Output the following data verbatim, line for line, omitting the pictures.

** begin Stored rows **

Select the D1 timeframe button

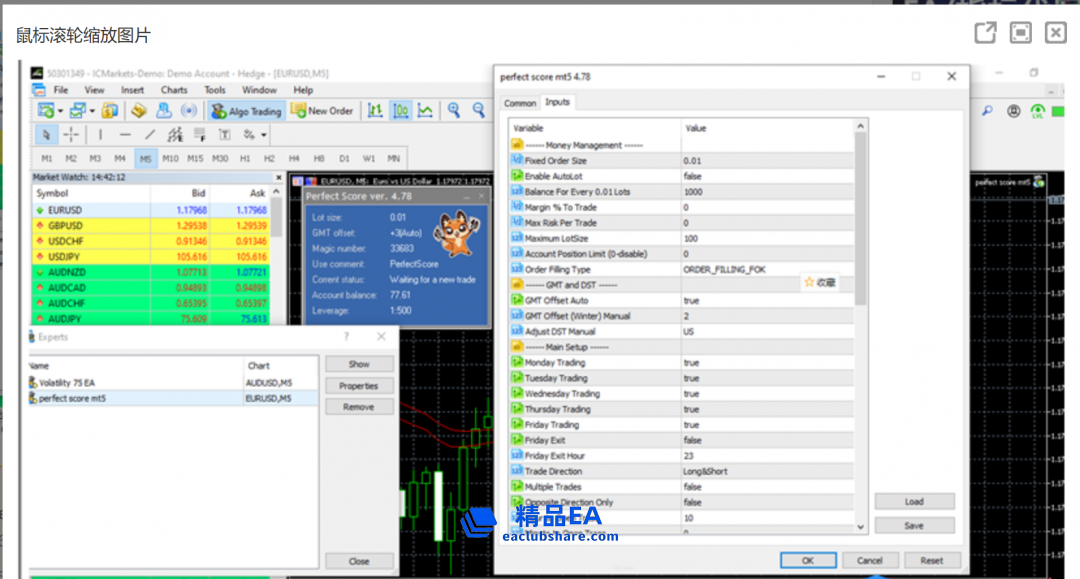344,159
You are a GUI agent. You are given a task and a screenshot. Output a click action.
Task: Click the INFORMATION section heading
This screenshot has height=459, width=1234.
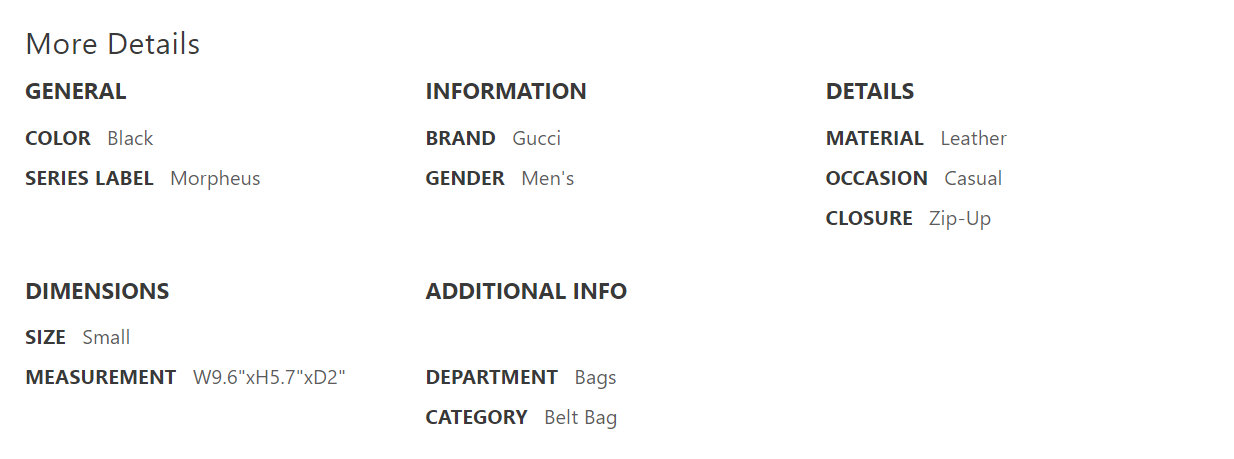[x=506, y=91]
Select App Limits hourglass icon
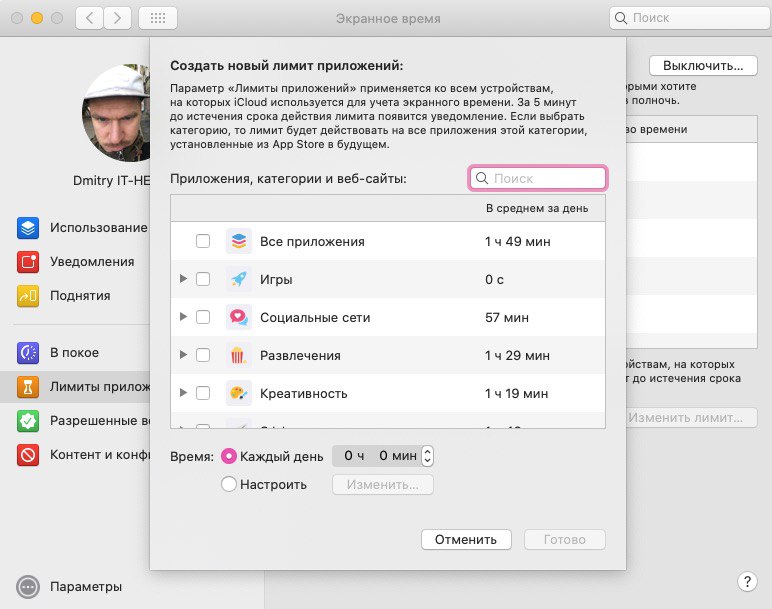 [28, 387]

** end Stored rows **

Solution below
Select the D1 timeframe button

344,159
You are a GUI agent. You are given a task and a screenshot. Output a click action.
Task: Click the INFORMATION section heading
This screenshot has height=459, width=1234.
[x=506, y=91]
Select App Limits hourglass icon
 [28, 387]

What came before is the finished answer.